# I have a Dennon arv5803 receiver can I hook two subwoofer to it?



## IamTheDude (Dec 29, 2010)

Thank you very much


----------



## bambino (Feb 21, 2010)

Sure, all you would need is a Y adapter as i do not believe it has dual sub outs like the newer AVR's coming out (7.2).:T


----------



## IamTheDude (Dec 29, 2010)

IamTheDude said:


> Thank you very much


Thank you for the help I will let you know how it works thank you


----------



## Owen Bartley (Oct 18, 2006)

Just a note for TheDude... I'm running 2 subs and a set of Buttkicker LFE's from my single Denon 2802 output, works great for me!


----------



## the_abbot (Jun 2, 2010)

Do dual subs significantly improve the sound?


----------



## bambino (Feb 21, 2010)

the_abbot said:


> Do dual subs significantly improve the sound?


When properly installed and setup they can have a tremendous amount of extra impact and sound quality as well as fill any "dead" spots from not having an optimum location for one, on the other hand if not setup correctly they could have the potential to cancel each other out and you may end up with less bass then with just using a single.:T


----------



## IamTheDude (Dec 29, 2010)

What is the best set up for running two sub's. Can you run the same size sub or would it be best to run to sepret sizes


----------



## tesseract (Aug 9, 2010)

IamTheDude said:


> What is the best set up for running two sub's. Can you run the same size sub or would it be best to run to sepret sizes


You have a better chance of success with the same size and same brand/model of subs.

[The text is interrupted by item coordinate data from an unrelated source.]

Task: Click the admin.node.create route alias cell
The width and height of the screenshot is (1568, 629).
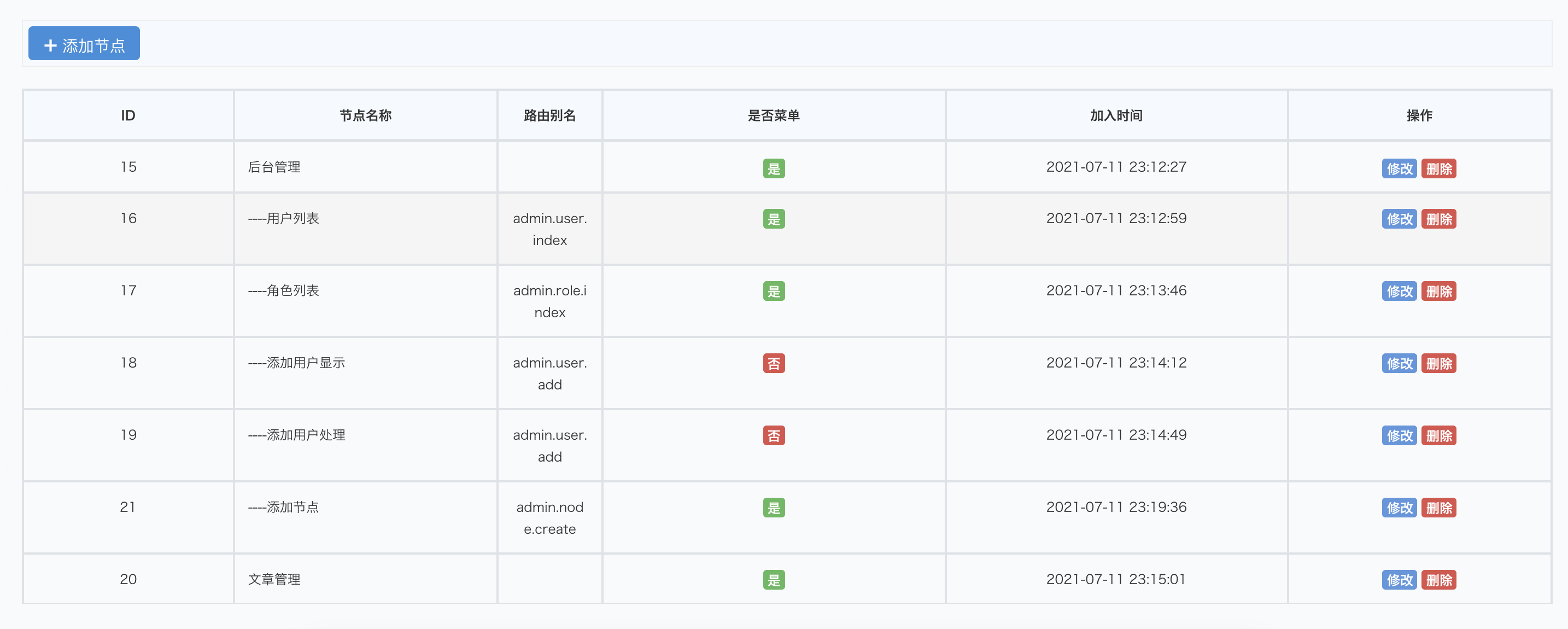Action: tap(549, 518)
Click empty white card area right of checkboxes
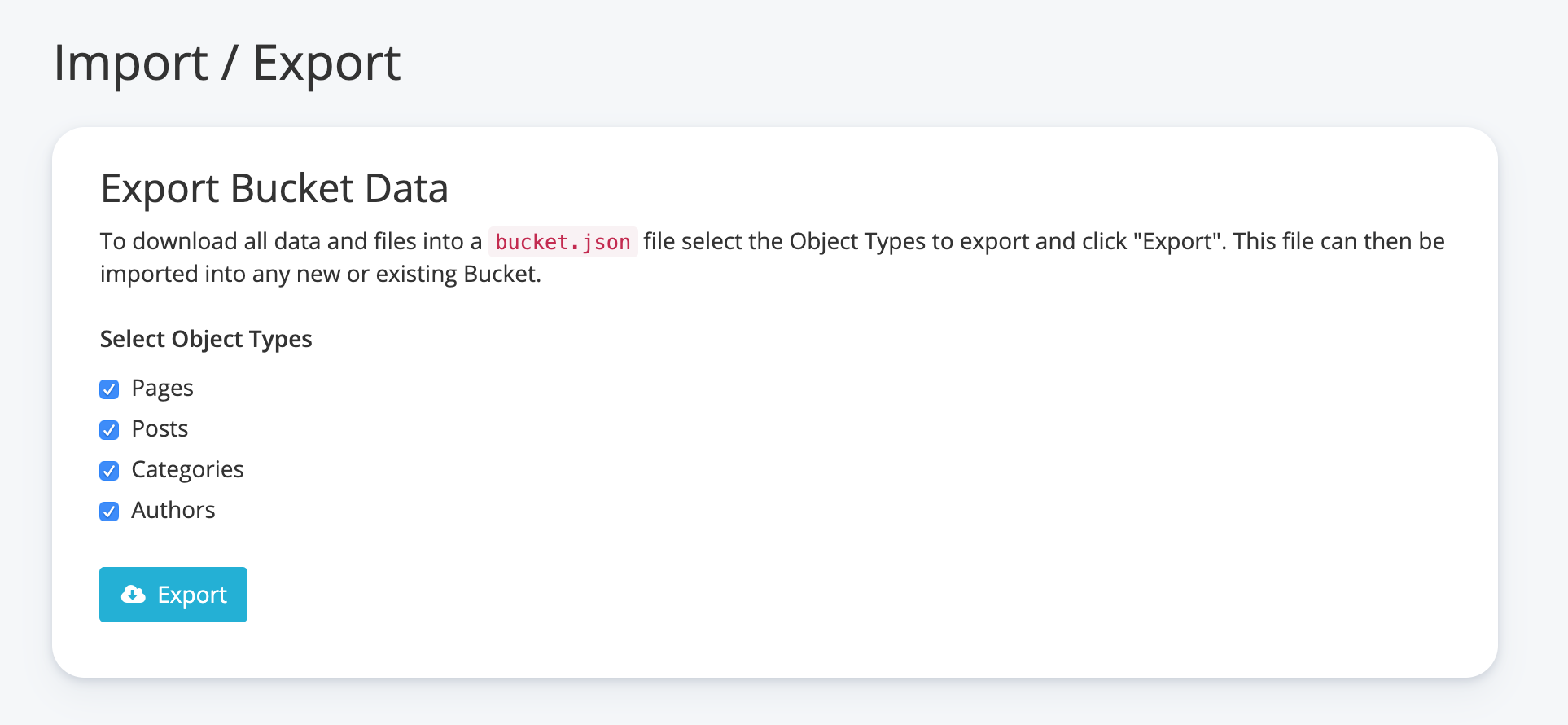The image size is (1568, 725). (x=814, y=448)
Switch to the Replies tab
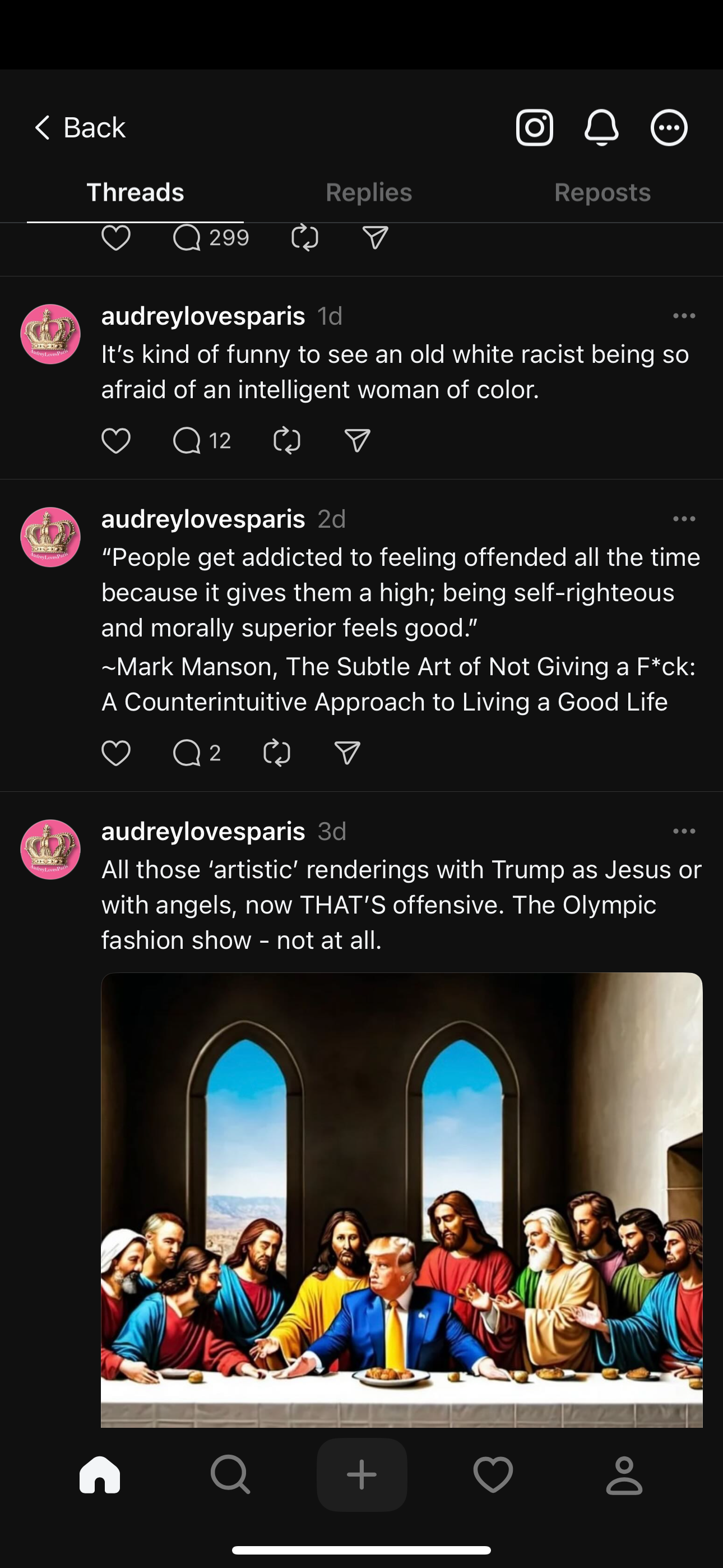The height and width of the screenshot is (1568, 723). click(x=369, y=192)
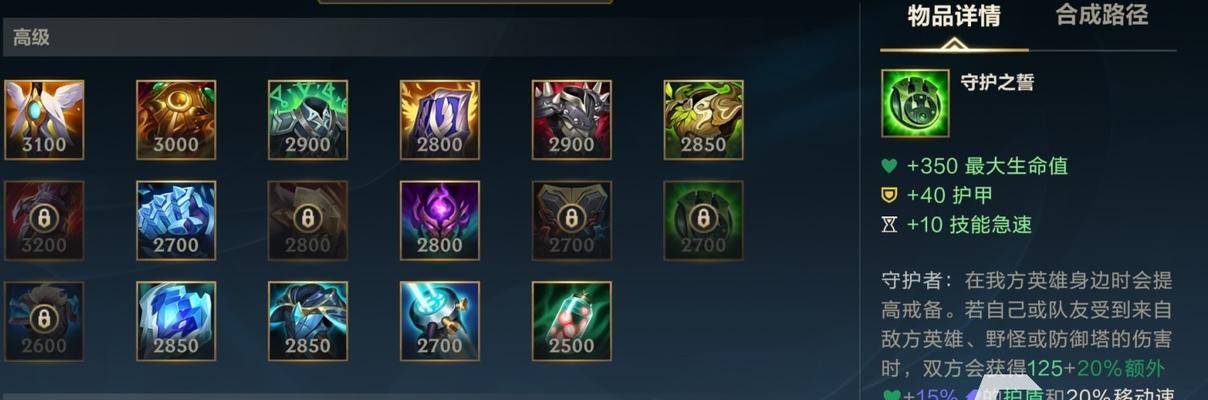Pick the dark armor item priced 2850 in third row
The height and width of the screenshot is (400, 1208).
pyautogui.click(x=308, y=321)
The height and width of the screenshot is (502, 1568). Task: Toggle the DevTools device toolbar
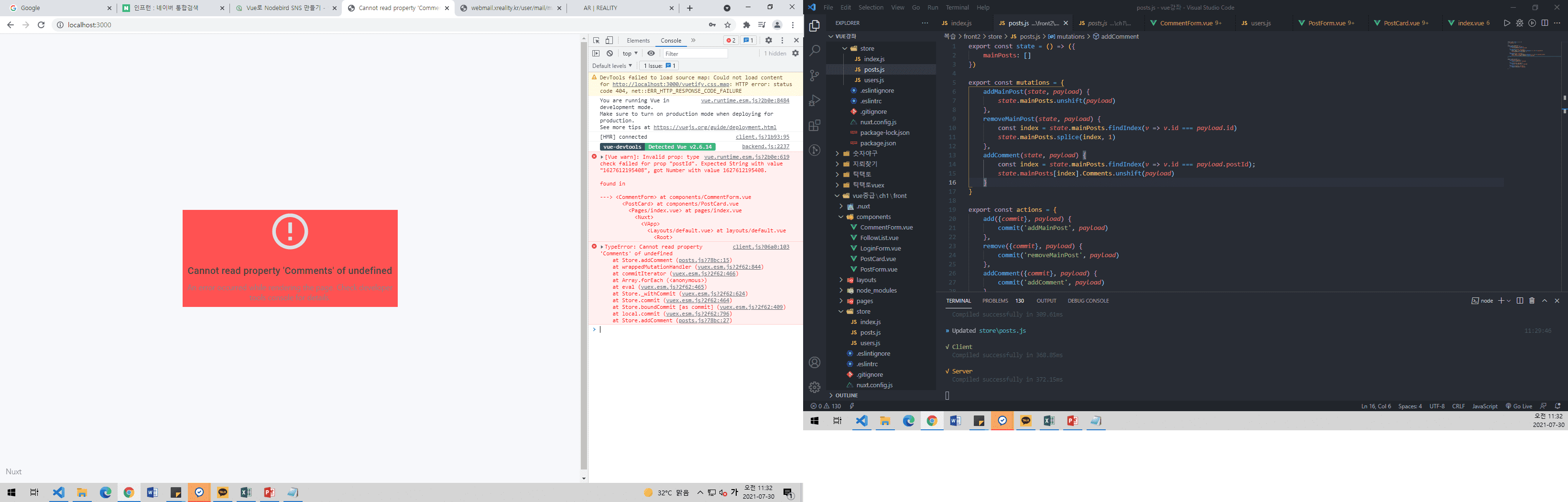pyautogui.click(x=610, y=40)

This doesn't mean you cannot mix and match, but it can take a lot of work, luck, and sometimes it just cannot be done.


----------



## gdstupak (Jul 13, 2010)

Being able to adjust each sub with it's own EQ helps.

Subs usually have phase control to help, but just because you might get 30,40, and 50hz in phase doesn't mean that 35, 45, and 55hz will also be in phase.


----------